- The Washington Times - Friday, October 30, 2020

Russia loomed over the U.S. election four years ago but here’s a 2020 twist no one saw coming: Vladimir Putin and Joseph R. Biden both want everyone in their vast nations to mask up in public.

Mr. Putin issued a mandate requiring masks on public transport and other public spaces last week, as the coronavirus swamps his country and Europe at large.

Mr. Biden, the Democratic nominee, is pushing for something similar in the U.S., calling for a “nationwide mandate” that amounts to a face-covering requirement on federal property and interstate transportation and a plea for every governor to issue a mask mandate.

If governors won’t do it, Mr. Biden plans to lean on mayors, hoping to make mask-wearing a social norm from coast to coast.

The push is winning support from public health experts — including Dr. Anthony Fauci — who say people need to buckle down as the coronavirus permeates the country and swamps Europe.

The U.S. is seeing record numbers of daily cases but it’s not just from increased testing — hospital visits are peaking in over a dozen states.

Unlike his Democratic foe, President Trump says he wants Americans to make their own choices as they navigate the pandemic. He’s presiding over campaign crowds with sporadic mask use and ridiculing California for its strict rules.

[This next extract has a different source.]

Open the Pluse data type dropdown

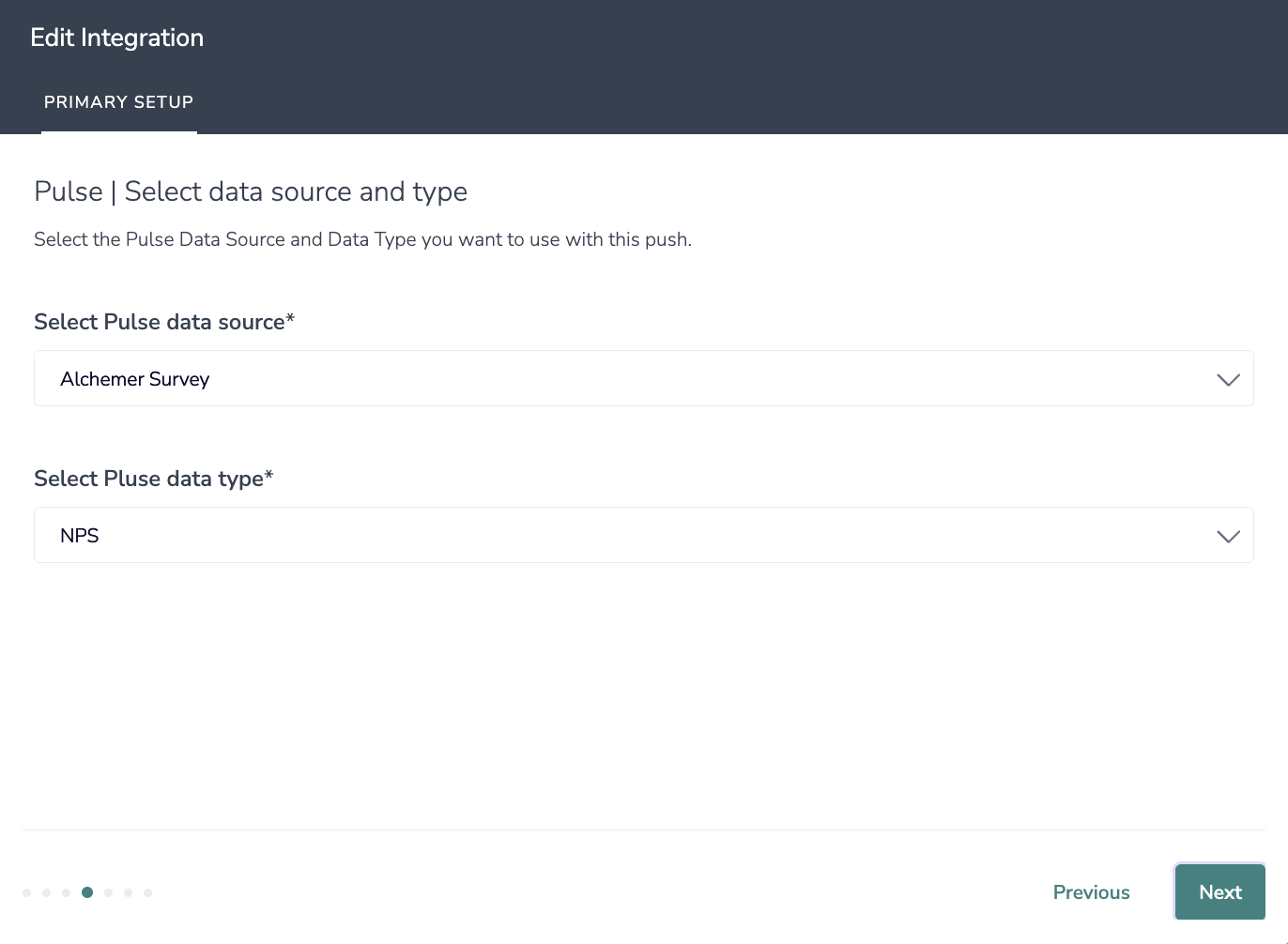coord(643,535)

“You cannot, under any circumstances, take it off. You have to eat through the mask,” Mr. Trump told Arizona supporters at a recent campaign rally.

Health experts say masks are a simple but effective tool in blocking infectious droplets, especially if someone is infected and doesn’t know it as they talk, cough or sneeze in public. Even if a mask-wearer does become infected, some scientists believe a face covering may reduce the amount of virus they’re exposed to, given them a better chance of having a mild case.

Mr. Biden initially pitched a sweeping federal mandate ahead of the Democratic National Convention in August.

But the effort ran into immediate questions — vice-presidential pick Kamala Harris said no one would be punished for violating the mandate, dubbing it a federal “standard,” while Mr. Biden said he believed he had the legal power to enact one but couldn’t guarantee it.

“It isn’t clear that the executive branch has such broad authority,” said Josh Blackman, a professor at South Texas College of Law. “If you’re on federal property, you can probably do that — if you’re on an airplane, or on Amtrak.”

Thirty-three states, plus D.C., have mask orders in place, according to AARP.

The mandates differ but generally apply to indoor public spaces like stores and restaurants or public transportation and offer exceptions for people disabilities or specific circumstances, like exercising or eating.

There are gaps in mask usage, however, including in states that have seen a spike in cases and deaths in recent weeks.

North Dakota Gov. Doug Burgum, a Republican, has pleaded with residents to mask up but will not mandate it.

Mr. Biden’s authority to twist governors’ arms would only extend so far, according to experts.

For instance, it would be difficult for his administration to threaten state or localities with a loss of funding for refusing to institute a mask mandate, according to Mr. Blackman. A federal appeals court earlier this year ruled against Mr. Trump‘s push to withhold federal funds from “sanctuary cities” that don’t cooperate with federal immigration enforcement.

Heavy-handed efforts to induce mask-wearing might also backfire, hardening the resistance of people who see government pandemic rules as overreach.

Mr. Trump officially recommends mask-wearing in cases where people cannot socially distance. But he hasn’t promoted their use and questioned whether waiters are spreading germs by fiddling with their masks while serving food.

Mr. Trump appeared shocked to see Fox News personality Laura Ingraham wearing a mask at his Michigan rally on Friday.

“Are you wearing a mask?” the president called out incredulously to Ms. Ingraham, who was standing below the stage in the crowd. “I can’t recognize you. Is that a mask? I’ve never seen her in a mask. Look at you. Whoa! Whoa!”

Mr. Trump told the crowd, “She’s being very politically correct.”

“Oh,” Mr. Trump said, “she’s being very politically correct.”

• Dave Boyer contributed to this report.